Like they have in every game for more than three weeks now, Cleveland won tonight. With an extra-innings walk-off victory, they became the first team to win 22 consecutive games in more than a century.
The winning streak has been long, but it hasn’t been especially diverse; win after win after win has seen Cleveland thumping their opponents soundly and unequivocally. Heading into tonight’s game against Kansas City, they’d outscored the opposition by more than 100 runs. (139 to 35.) In 189 innings of baseball, they’d only trailed for a total of four. Tonight, though, was not like any of the games that had come before—tonight, for the first time in weeks, it seemed like Cleveland might actually lose.
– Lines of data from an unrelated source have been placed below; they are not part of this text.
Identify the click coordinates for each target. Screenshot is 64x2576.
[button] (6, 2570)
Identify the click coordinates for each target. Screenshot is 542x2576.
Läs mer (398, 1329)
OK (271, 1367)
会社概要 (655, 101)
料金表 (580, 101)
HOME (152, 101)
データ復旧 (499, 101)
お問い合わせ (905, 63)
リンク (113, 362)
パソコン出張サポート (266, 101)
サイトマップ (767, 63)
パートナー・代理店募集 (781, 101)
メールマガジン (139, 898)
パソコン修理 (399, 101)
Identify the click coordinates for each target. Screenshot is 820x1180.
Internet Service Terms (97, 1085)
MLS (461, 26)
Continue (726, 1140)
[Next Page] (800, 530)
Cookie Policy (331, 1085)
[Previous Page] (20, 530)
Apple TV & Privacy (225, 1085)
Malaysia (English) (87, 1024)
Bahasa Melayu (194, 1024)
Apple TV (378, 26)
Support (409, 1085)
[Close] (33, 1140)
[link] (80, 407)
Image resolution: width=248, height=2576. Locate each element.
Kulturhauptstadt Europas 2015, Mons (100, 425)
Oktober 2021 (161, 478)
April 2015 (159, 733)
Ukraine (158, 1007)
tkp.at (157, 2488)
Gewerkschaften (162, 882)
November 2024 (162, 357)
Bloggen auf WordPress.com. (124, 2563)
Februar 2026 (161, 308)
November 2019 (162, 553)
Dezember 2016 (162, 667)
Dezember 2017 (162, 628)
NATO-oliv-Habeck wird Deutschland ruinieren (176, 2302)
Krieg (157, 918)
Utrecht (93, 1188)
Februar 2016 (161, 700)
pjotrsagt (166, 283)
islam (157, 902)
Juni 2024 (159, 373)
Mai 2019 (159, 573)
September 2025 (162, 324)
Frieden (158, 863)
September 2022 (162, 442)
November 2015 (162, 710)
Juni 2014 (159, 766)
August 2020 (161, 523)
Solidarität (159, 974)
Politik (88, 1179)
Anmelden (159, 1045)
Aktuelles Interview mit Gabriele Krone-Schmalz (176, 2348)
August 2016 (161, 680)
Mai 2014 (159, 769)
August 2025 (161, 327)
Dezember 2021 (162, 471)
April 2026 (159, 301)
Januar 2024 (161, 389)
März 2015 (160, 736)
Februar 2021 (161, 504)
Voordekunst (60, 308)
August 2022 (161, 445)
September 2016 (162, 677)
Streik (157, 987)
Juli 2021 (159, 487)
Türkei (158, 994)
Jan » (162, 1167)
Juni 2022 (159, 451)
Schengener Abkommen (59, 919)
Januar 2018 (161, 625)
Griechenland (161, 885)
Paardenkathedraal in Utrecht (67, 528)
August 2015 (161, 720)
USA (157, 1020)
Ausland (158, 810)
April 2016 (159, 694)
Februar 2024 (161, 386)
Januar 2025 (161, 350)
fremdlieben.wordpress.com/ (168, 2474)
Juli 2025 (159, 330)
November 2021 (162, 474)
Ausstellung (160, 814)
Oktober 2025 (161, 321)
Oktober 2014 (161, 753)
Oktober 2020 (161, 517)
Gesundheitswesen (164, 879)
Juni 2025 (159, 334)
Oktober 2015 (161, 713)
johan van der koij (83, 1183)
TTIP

For the first time since the streak began, they trailed after the seventh. Down 2-1 in the eighth, they loaded the bases only to pop out twice in foul territory to end the inning. But down to their last chance in the ninth, with two out and a runner on second, Francisco Lindor sent them to extras:
They rolled smoothly through the tenth. José Ramírez dug out an extra base to stretch a single into a double, Edwin Encarnacion turned an 0-2 count into a walk, and August acquisition Jay Bruce ended things with a double down the line:
Where this stands in the record books is something of a matter of a debate: thanks to Cleveland’s streak, the MLB record for most consecutive wins has been under scrutiny lately. The official mark of 26 games is held by the 1916 New York Giants, but the fact that a game in the middle of the streak was rained out with the score tied after eight innings and replayed the next day has made that somewhat controversial. At the time, games weren’t suspended and picked up at a later date for a rainout; rather, the teams acted like the innings that happened before the rainout never happened and just started the game over whenever they could. (Confusingly enough, however, players’ individual stats from the pre-rainout innings were still counted.) So the Giants replayed the rained-out game by scheduling a doubleheader the next day, and they won. This means that it wasn’t quite 11-game win streak, rainout tie, 15-game win streak so much as it was 11-game win streak, game cut short by rain before being played over from the beginning and won the next day to continue what would become 26-game win streak.
But it doesn’t matter so much, because Cleveland is going to win 27 games, because this team is never going to lose again. Goddamn.